1488. Churchill’s radio broadcasts

He always listened to Sir Winston Churchill making speeches on the radio. This was during the Second World War of course. He would spend almost an hour before the broadcast began tuning the radio exactly so he could hear Churchill loud and clear. Not a word was to be missed.

We shall fight on the beaches, we shall fight on the landing grounds, we shall fight in the fields and in the streets, we shall fight in the hills…

God help anyone who as much as muttered or coughed during the broadcast. He was fixated.

Once Churchill’s speech had finished it was always the same; Eva Braun would say, “Hurry along now, Adolf darling. Dinner’s ready.”

1487. Make hay while the sun shines

When farmer Murdoch McCook threw his third wife, Delores, into the hay baler, she came out inside a bale more perfectly than Murdoch could ever have hoped. She was seamlessly encased in the hay bale with only a few strands of her dark hair from the top of her head poking out. Murdoch cut the hair off with an old pair of twine scissors.

He then placed the hay bale containing his third wife at the very bottom of the hay barn, and then stacked all the other hay bales over and around it. He wouldn’t see that bale again until the end of the cold season when all the hay had been fed to the cattle throughout the winter.

It was a perfect murder. No detective was going to think of moving a thousand hay bales to discover a body. And even when the hay bale in question was exposed, there was nothing to say his third wife was inside. Apart from the smell. But by the end of winter the smell would have dissipated. And at the height of the stink, the covering bales would mute the stench.

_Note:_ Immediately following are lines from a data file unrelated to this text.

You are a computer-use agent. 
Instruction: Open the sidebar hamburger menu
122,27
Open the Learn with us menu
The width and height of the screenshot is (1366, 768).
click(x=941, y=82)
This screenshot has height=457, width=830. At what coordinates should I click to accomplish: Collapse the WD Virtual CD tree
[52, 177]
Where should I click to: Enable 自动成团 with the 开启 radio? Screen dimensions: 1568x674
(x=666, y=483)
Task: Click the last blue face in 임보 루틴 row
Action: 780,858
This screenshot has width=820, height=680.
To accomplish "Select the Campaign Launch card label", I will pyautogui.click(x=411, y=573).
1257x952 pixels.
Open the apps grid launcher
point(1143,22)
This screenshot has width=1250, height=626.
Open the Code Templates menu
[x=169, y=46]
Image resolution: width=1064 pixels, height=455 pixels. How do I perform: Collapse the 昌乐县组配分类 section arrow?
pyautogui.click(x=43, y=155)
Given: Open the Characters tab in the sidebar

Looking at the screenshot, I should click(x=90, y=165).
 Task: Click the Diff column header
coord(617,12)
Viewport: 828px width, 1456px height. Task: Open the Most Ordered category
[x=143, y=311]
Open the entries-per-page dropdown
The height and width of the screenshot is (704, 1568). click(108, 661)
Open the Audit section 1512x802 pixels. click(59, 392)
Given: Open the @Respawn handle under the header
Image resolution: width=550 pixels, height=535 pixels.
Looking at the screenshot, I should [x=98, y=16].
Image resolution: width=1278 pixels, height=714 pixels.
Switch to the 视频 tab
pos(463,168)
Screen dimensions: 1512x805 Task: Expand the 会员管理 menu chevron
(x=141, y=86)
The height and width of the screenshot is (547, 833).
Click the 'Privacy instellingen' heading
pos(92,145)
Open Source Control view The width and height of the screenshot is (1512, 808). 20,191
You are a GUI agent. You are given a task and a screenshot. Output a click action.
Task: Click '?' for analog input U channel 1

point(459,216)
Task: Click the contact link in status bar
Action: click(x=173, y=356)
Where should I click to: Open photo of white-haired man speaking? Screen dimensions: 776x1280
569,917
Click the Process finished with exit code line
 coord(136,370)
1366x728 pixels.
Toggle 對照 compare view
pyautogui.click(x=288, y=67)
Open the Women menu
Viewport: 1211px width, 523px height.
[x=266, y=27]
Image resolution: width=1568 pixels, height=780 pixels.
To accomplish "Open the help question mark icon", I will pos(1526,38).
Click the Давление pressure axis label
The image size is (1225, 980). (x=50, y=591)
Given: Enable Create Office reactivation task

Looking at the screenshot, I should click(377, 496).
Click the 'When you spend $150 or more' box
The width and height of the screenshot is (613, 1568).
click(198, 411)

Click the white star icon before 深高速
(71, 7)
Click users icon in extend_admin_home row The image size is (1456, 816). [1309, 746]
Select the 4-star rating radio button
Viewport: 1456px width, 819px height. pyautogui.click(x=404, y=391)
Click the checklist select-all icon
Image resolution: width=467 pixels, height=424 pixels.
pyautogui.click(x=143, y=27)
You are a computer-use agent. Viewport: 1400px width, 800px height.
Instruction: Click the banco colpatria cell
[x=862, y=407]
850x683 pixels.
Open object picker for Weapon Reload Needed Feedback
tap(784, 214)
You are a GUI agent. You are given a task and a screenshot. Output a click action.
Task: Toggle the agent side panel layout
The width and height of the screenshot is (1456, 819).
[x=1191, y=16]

At last farmer Murdoch McCook was free to invite the lovely Claire Louise into his life. And indeed he did. She moved in with farmer Murdoch and began life on the farm.

How quickly time passes. It was soon hay making season again. Farmer Murdoch arranged a space in the barn for a new bale to sit next to the remaining three.